2. Turn Operational Playbooks Into Living Assets

Most companies already have documentation. The challenge is that much of it becomes outdated the moment it is published because processes evolve, roadmaps change, and new insights emerge. Secondly, the documentation is often fragmented across chats, tickets, feedback systems, and multiple docs across multiple cloud storage solutions (Google, Notion, Confluence). This is where docs-as-code offers a meaningful advantage. By applying ownership, review processes, centralization, and version control to operational knowledge, organizations create systems that evolve alongside the business.

 

The old way: knowledge graveyard
Company, teams, and employees embrace documentation that often becomes fragmented and outdated.

The new way: living knowledge system
Everything flows into a central operational memory layer for the organization that can be accessed by employees and AI systems.

 

Imagine a customer success team identifying a recurring onboarding challenge. Rather than sharing the solution informally, the playbook is updated through a structured workflow. The change is reviewed, approved, and becomes immediately available to the rest of the organization. Over time, these small improvements compound and create a mechanism for shared organizational learning that leverages a system of intelligence.

3. Create a Trusted Knowledge Layer for AI

Many companies are currently discovering that AI adoption is easier than AI effectiveness.
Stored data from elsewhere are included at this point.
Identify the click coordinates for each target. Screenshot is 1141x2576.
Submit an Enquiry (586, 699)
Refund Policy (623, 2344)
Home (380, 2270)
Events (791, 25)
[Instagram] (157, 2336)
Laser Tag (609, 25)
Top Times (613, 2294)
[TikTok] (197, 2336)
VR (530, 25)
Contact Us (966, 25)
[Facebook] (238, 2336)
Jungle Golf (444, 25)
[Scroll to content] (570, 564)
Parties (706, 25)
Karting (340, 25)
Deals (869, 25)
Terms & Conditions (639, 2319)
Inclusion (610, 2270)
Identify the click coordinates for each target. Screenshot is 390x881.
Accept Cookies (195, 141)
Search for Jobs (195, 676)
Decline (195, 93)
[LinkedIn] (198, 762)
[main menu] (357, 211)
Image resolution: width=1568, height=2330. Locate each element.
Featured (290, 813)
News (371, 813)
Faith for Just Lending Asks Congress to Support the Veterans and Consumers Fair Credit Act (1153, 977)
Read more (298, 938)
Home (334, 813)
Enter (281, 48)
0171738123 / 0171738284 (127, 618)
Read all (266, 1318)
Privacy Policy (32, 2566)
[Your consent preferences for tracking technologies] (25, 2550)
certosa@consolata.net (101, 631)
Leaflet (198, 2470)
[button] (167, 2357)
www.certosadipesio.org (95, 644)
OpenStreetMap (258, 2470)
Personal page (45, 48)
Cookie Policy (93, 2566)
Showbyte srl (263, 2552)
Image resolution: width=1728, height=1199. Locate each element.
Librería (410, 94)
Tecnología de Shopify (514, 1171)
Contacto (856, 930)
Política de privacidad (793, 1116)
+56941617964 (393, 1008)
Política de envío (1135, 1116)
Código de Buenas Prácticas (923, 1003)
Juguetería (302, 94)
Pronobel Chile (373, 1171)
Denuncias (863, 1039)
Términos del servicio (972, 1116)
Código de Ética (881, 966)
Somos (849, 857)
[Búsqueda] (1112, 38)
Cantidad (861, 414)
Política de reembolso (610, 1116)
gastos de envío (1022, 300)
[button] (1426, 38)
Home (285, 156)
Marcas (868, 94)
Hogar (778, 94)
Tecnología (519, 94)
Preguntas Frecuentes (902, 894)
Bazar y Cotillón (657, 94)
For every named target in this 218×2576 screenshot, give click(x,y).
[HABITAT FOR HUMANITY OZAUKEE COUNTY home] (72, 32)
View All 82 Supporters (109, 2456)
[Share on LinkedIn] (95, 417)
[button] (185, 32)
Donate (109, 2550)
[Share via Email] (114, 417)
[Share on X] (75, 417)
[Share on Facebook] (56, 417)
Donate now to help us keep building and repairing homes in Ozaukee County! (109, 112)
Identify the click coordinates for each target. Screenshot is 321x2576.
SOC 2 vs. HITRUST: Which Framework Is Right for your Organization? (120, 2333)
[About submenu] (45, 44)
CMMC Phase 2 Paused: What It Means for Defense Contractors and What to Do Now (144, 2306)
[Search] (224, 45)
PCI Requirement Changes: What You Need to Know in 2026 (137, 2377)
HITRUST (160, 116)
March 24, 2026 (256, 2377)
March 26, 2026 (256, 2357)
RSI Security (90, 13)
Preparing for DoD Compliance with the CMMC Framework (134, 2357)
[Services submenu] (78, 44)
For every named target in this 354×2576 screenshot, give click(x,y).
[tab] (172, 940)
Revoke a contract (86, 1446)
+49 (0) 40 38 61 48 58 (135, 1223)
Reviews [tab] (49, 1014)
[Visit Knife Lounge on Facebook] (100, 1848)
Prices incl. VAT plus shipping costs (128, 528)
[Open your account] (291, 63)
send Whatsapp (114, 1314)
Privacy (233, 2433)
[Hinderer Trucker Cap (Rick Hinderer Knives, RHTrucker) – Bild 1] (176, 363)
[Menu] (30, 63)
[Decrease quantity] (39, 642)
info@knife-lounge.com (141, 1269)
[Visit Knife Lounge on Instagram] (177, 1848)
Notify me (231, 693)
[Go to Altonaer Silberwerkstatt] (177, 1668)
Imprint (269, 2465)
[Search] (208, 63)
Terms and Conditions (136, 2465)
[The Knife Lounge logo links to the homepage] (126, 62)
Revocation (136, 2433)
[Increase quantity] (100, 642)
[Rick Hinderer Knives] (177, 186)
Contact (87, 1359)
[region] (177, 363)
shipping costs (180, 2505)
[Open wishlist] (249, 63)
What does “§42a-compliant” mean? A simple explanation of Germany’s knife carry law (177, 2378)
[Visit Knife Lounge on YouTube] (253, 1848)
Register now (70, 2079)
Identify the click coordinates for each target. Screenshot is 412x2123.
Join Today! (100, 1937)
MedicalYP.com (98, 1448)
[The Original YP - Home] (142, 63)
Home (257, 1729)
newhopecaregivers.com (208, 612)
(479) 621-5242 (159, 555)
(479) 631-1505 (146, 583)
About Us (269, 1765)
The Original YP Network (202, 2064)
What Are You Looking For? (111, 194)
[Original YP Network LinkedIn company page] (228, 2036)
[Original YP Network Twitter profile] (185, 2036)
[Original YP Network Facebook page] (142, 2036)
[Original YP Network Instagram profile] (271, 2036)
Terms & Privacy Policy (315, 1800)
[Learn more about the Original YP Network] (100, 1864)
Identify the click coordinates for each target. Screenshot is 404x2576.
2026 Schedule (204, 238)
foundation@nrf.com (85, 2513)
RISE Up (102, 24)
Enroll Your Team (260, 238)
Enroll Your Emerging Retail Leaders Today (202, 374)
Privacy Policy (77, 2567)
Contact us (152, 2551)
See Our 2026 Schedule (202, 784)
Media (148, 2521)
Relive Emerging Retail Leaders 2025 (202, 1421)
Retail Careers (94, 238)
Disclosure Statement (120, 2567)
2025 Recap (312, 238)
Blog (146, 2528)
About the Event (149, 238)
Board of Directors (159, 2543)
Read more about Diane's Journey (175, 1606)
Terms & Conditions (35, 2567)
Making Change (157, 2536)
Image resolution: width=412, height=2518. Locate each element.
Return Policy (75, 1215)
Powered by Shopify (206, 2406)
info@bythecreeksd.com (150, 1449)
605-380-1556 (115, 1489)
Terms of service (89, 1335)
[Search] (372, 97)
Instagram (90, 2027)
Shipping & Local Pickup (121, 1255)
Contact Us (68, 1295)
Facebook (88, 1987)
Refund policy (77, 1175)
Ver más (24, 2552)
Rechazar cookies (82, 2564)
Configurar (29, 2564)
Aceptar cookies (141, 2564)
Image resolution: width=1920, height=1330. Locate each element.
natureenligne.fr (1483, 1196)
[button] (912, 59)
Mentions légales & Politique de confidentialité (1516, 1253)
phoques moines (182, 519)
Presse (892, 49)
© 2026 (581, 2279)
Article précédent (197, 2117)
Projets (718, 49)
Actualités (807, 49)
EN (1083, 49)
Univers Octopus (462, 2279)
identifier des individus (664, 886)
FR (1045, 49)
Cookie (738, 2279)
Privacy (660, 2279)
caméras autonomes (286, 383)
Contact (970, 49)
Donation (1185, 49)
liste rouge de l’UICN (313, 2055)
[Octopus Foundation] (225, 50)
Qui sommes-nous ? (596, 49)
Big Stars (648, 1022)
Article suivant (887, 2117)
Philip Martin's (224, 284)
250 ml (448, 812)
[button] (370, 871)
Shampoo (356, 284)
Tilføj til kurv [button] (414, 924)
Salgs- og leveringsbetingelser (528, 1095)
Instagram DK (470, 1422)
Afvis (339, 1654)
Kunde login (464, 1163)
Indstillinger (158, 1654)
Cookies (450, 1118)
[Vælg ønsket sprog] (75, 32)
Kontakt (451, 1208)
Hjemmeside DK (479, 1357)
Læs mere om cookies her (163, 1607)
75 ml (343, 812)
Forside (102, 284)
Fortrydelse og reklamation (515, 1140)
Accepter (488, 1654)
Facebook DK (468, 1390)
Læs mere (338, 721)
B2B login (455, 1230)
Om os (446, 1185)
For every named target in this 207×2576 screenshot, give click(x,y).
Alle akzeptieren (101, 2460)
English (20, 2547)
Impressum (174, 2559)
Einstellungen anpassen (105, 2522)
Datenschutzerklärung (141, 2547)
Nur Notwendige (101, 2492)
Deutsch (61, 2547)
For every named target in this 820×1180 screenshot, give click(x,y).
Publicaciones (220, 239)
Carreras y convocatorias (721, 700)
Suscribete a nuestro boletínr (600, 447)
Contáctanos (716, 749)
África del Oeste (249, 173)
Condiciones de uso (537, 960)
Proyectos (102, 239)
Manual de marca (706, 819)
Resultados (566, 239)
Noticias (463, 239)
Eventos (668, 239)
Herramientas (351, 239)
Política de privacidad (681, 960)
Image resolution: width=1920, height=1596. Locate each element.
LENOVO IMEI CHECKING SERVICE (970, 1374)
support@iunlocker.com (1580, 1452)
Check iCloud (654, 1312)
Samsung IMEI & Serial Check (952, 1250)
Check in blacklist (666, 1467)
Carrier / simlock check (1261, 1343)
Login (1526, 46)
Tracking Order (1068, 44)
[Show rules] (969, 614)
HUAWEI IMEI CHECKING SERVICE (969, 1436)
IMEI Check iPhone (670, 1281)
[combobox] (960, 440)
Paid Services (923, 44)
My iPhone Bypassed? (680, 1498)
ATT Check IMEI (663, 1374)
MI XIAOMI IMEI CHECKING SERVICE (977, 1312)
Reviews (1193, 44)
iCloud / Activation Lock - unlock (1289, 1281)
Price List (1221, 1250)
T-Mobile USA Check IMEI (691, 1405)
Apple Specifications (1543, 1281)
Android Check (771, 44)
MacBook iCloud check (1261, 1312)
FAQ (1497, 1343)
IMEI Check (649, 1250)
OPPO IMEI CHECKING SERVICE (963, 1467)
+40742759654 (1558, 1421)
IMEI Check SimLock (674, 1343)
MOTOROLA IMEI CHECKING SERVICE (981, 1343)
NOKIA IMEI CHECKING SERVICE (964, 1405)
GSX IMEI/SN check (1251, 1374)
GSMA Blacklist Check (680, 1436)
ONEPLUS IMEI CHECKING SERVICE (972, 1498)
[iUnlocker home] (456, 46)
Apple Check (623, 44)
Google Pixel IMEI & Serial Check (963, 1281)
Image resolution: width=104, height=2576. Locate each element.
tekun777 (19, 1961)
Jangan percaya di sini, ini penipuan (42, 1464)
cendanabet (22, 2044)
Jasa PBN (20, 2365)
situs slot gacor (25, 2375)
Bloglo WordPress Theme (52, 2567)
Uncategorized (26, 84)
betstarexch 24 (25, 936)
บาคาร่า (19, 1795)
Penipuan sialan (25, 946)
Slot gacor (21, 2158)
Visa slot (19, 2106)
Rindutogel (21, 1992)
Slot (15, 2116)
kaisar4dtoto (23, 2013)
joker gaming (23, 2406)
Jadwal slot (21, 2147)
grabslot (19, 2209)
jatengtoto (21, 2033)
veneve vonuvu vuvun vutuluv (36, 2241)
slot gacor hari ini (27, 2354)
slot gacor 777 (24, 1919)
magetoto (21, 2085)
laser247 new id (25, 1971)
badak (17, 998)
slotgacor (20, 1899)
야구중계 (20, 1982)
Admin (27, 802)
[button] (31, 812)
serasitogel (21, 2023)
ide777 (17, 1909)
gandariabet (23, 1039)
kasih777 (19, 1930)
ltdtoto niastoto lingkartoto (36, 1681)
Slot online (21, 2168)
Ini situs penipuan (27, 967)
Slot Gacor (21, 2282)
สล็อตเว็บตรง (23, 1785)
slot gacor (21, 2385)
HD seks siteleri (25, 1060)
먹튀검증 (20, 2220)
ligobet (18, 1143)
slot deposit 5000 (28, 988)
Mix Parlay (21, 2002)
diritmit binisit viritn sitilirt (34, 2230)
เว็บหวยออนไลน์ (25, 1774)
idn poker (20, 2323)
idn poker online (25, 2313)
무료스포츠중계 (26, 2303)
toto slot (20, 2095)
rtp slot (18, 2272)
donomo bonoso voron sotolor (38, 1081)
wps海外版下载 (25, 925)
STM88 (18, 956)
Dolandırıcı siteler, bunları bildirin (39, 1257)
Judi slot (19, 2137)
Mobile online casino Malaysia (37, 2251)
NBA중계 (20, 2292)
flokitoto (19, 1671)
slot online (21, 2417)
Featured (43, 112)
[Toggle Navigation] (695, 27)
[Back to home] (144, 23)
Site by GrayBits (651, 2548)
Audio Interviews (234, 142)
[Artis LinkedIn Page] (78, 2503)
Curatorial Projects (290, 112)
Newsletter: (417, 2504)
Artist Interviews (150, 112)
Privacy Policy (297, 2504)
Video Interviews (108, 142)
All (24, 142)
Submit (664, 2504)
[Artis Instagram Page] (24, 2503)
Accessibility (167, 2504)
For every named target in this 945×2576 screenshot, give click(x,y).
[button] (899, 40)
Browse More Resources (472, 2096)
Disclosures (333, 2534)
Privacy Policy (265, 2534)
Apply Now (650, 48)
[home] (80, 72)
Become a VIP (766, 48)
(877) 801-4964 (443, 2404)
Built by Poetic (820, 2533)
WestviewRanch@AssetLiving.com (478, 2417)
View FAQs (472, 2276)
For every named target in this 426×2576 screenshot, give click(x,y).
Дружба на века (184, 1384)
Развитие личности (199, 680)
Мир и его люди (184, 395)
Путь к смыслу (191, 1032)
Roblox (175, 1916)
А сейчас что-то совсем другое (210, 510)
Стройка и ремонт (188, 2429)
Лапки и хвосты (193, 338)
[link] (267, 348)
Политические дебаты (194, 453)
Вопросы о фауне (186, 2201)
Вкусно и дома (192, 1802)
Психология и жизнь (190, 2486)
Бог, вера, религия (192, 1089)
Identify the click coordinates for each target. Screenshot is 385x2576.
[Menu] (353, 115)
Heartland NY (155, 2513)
Deploying an assistant is relatively straightforward, while creating an environment where that assistant consistently produces useful, trustworthy outcomes is much harder. The difference often comes down to context.

Recent tooling and research are increasingly focused on solving problems like context drift, documentation accuracy, and maintaining a reliable knowledge foundation for AI systems. As AI becomes a participant in operational workflows, the quality of the underlying knowledge becomes increasingly important. This doesn't mean every document belongs in a Git repository. That's a common misunderstanding of docs-as-code. Different organizations will adopt different approaches depending on their culture, tooling, and needs.

Docs-as-code is not a universal solution for every document an organization creates. Its greatest value emerges when applied to operational knowledge (capturing decisions, playbooks, processes, technical context etc.) that define how a company functions. In an AI-enabled organization, that operational knowledge increasingly becomes the context layer that both employees and AI systems rely upon. What matters is establishing a trusted source of organizational context.

Increasing trust in organizational context leads to increased trust in AI.

When AI can reliably access decision records, operating principles, customer playbooks, and institutional knowledge, it becomes significantly more useful. Employees spend less time searching for information. New team members become productive faster. AI systems provide more consistent and accurate guidance because they're grounded in the reality of how the organization operates.

The Strategic Opportunity

Throughout my career, I've watched technology companies invest heavily in systems of record. We built systems to manage customers, finances, projects, and operations because we understood that reliable information creates leverage. The challenge and opportunity today is establishing a system of record for organizational knowledge and context.

The companies that succeed in this transition won't necessarily have larger AI budgets or earlier access to new models. They'll have a clearer understanding of how decisions are made, how knowledge flows through the organization, and how that knowledge evolves over time. Docs-as-code is one approach to building that capability.

Companies that capture and maintain that memory will onboard faster, adapt faster, preserve institutional knowledge longer, and deploy AI more effectively. They'll spend less time rediscovering context and more time building on it. In a world where access to intelligence is becoming increasingly commoditized, the real advantage may not be the models we use. It may be the quality of the knowledge those models are able to understand.